Yirmi beş yaşına gelmiş, benim için genç sayılabilecek “yoldaş” bir kişiden böyle bir soruyu işitmenin verdiği hüzünle, lise sıralarındaki daha niceleriyle her gün birlikte olduğumu yeniden hatırlamış oldum.

Kendi kuyusunu kazan ideolojik aygıt olarak edebiyat

Liselerde edebiyat eğitimi, gençlerin zihninin iğdiş edilmesi üzerine inşa edilmiş müfredat programından ibaret. Birkaç yıl öncesinde kaldırılan “Milli Güvenlik” dersi misali, coğrafya, tarih, beden eğitimi ve edebiyat dersleri “ordu-millet” idealini gerçekleştirmeye çalışan, hep bu “ülkü” uğruna seferber edilen propaganda araçları olarak lise eğitim programlarında yer almakta.

Türkiye liselerinde edebiyat eğitimi biz ve öteki ekseninde bir dengesizliği politika olarak benimsemişlerce programatik hale getirildiğinden, kavim merkezli edebiyat kavrayışı bir tek Türk edebiyatını öğreteyim derken, hiç edebiyat öğretemiyor aslında. Tam da bu yüzden liselerin yeni mezunları bırakın Türk şiirini, romanını sevmek, gazete yazısı dahi okuyamaz noktada: Bir şey okumaktan hazzetmeyenlerden oluşan mezunlar toplamı.

Edebiyat eğitiminde bir engel olarak Türkoloji bölümleri

Alternatif bir edebiyat programının önündeki önemli engellerden biri ülkenin Türkoloji bölümlerinin karakteridir elbette. Birkaç istisna üniversite ve isim dışında, herhangi bir yabancı edebiyat insanının ismini duymaya dahi tahammül edemeyecek denli “Türkçü” kişilerden kurulan bu bölümler, Türk edebiyatı dışındaki bir edebiyat hakkında meraklı bir lise öğrencisi kadar olsun bilgiye ve kültüre sahip değildir.

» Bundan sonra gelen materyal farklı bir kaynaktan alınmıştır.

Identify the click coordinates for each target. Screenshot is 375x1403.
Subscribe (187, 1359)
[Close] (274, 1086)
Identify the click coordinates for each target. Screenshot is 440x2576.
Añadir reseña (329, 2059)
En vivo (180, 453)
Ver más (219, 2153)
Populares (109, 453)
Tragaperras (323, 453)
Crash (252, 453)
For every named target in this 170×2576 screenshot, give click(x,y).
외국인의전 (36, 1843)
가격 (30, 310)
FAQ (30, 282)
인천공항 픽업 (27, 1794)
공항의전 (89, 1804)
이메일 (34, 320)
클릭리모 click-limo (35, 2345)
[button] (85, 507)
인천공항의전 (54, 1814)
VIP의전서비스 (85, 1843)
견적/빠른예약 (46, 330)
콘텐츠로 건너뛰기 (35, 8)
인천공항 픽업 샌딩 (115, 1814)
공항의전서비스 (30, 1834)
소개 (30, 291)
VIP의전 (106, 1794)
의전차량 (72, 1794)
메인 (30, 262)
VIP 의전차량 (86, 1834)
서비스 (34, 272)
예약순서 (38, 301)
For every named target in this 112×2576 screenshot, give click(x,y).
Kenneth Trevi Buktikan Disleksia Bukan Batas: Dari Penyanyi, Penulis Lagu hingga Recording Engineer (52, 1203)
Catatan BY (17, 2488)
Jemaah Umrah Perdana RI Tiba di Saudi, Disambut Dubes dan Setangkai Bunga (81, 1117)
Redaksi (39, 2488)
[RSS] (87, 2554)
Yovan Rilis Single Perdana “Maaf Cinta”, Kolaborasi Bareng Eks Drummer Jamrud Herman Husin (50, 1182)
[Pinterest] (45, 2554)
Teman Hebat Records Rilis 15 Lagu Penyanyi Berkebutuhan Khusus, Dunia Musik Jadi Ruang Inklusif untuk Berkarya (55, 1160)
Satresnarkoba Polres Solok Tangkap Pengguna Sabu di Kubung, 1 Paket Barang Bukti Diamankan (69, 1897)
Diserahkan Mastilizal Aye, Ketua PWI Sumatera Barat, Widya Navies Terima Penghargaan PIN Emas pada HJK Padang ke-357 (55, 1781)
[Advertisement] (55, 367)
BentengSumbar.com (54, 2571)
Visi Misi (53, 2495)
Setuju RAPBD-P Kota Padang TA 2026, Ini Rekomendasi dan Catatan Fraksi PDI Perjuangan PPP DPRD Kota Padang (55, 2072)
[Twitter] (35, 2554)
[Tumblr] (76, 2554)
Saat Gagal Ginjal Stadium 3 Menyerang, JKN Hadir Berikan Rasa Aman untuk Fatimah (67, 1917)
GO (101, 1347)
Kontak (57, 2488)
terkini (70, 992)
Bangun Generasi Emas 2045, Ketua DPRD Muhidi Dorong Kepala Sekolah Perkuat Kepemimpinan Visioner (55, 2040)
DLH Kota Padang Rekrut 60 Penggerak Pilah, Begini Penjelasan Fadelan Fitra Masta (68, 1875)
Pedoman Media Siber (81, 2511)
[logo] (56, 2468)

Bu bölümlerde yetişen/yetişmeye mahkum edilmiş edebiyat öğretmenlerinin büyük bir kısmı da aldıkları eğitimin sadakatle takipçisi olmaktadırlar.

Dünya edebiyatına ilişkin hiçbir öğretinin olmadığı Türkoloji bölümlerinin, Batı ve Doğu filolojileriyle iş birliği yapmak, edebiyatın bir sanat dalı olduğuna, dolayısıyla da verilecek eğitimin bir sanat eğitimi olması gerektiğine dair fikri zemini düstur kabul etmek gibi bir eğilimi de yoktur elbet. Kökleşmiş muhafazakarlığın nesilden nesile aktarıldığı, milliyetçiliğin örgütlü bir şekilde dozunun artırılmasına katkı sunmak için yaratılmış, durağan yerlerdir buralar adeta. Türk çocuklarını yabancı etkilerden korumak, örf ve adetlerin aktarımında bir ideolojik aygıt olarak görülen edebiyat algısının dolaşımda kalmasına hizmet etmek; hem genel anlamda edebiyatın, hem de lokal düzeyde Türk edebiyatının ölüm fermanına imza anlamına gelmekte oysa.

Edebiyat ne işe yarar?

Ülkenin ırkçı, cinsiyetçi, homofobik eğitim modeli aynı zamanda sınav merkezli olması sebebiyle pragmatiktir de. Sanat eğitimi vermekten ziyade edebiyat memurluğu yapan öğretmen kimliğinin yanına, sınav merkezli, bilgiyi tamamen pragmatik bir şey olarak gören genç zihinler de eklendiğinde okur yetiştirmemek üzere geçiştirilen bir manzara karşımıza çıkmakta. Metodolojisizliğin ve müfredat dışına çıkmakta devlet tarafından cezalandırılma olasılığı kaynaklı korkunun yan yana gelmesiyle de büyüyen “oku(ma)ma” sorunu çığ gibi büyümekte.

Başka dünyaları açmak, başka kültürlere merak duygusu uyandırmak, estetik haz yaratmanın, eleştirel ve demokratik düşünce dünyasına yelken açmanın verilerini taşıyabilecek bir zeminden uzak, “Ben fen öğrencisiyim, edebiyat ne işime yarar?” sorusunda somutlaşmış bir düşünce dünyasının algısında sıkışıp kalmış bir “ders”: edebiyat. Ezberleyerek biriktirilen bilginin somutlaşmış hali: Kimin eseri, kaç yılında yazıldı? Sanat/sepet belki de…

Okumak ciddi bir disiplindir, bir yaşama biçimi olduğu kadar yaşamı kendi içinde yaşanır duruma getirme çabasıdır. Ülkenin ilk fail-i meçhullerinden olan Sabahattin Ali’nin ismini dahi duymamış bir “yoldaş”, fazla disipline gelemeyecektir ilerleyen yıllarda.